The Roman jurist Ulpian ostensibly offered the first definition of justice in the West. Justice, he wrote, is the perpetual will to render to each person his due. But for the Christian, the natural virtue of justice alone does not suffice. The Gospel requires more. In order to live well, the Christian must love one’s neighbor. Sadly, George Floyd was denied both justice and love when Derek Chauvin horrifically cemented his knee to Floyd’s neck, causing asphyxiation and, ultimately, death.

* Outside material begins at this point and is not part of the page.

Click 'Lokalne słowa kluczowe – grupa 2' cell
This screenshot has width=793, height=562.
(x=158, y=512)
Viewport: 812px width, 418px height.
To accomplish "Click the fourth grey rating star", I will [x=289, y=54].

Such terror desecrated the inherent worth and dignity of George Floyd, degrading him to an object for another person’s perversion. In the eyes of God, Floyd and Chauvin are both sons of Adam, equal and deserving of the same rights. But Chauvin ignored his natural bond with George Floyd when he falsely associated him with an enemy and stripped him of his right to life. Chauvin, then, must also receive what belongs to him: a penalty commensurate with the crime he perpetrated. A rightful conviction will serve the interests of justice. Callous violence, looting, and destruction will not.

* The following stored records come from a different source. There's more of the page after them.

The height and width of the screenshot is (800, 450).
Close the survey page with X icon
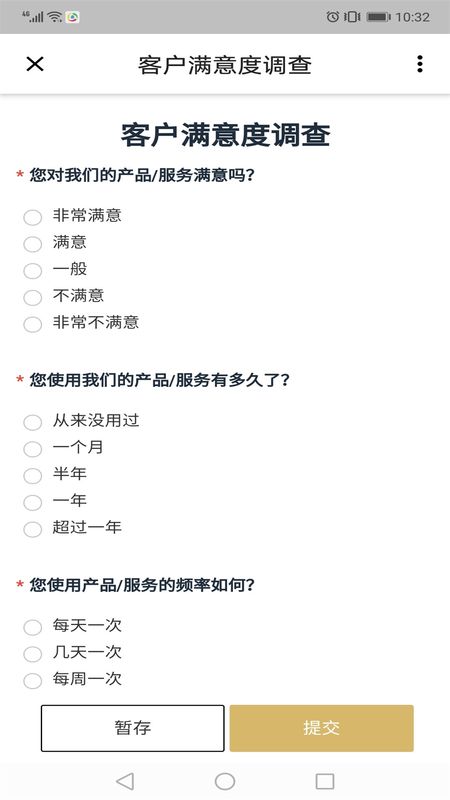tap(35, 64)
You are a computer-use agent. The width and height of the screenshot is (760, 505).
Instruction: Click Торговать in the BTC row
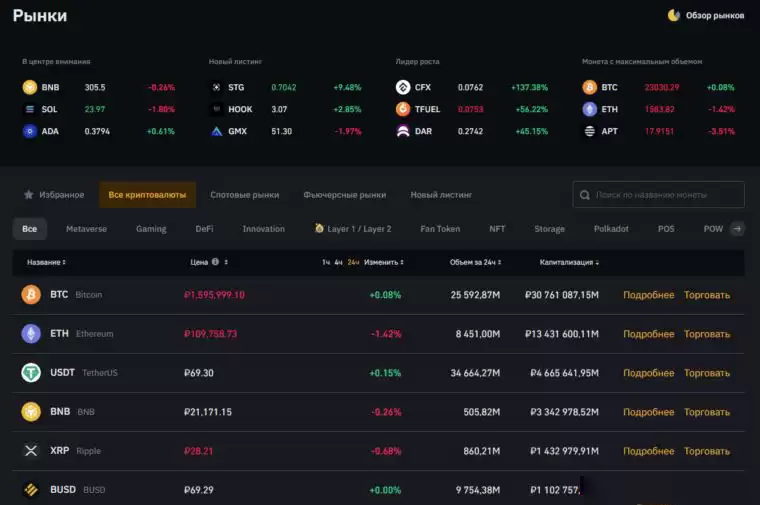tap(707, 295)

In these trying times, the world needs voices of hope, not despair. Only solidarity, fraternity, and kindness will root out the errors of racism and hate. And in the final analysis, peace will only arrive through the language of love, which never seeks its own interests, but rejoices in the truth. George Floyd was the victim of hatred and unlawful violence. Only the elimination of those vices — not their perpetuation — will honor his cause.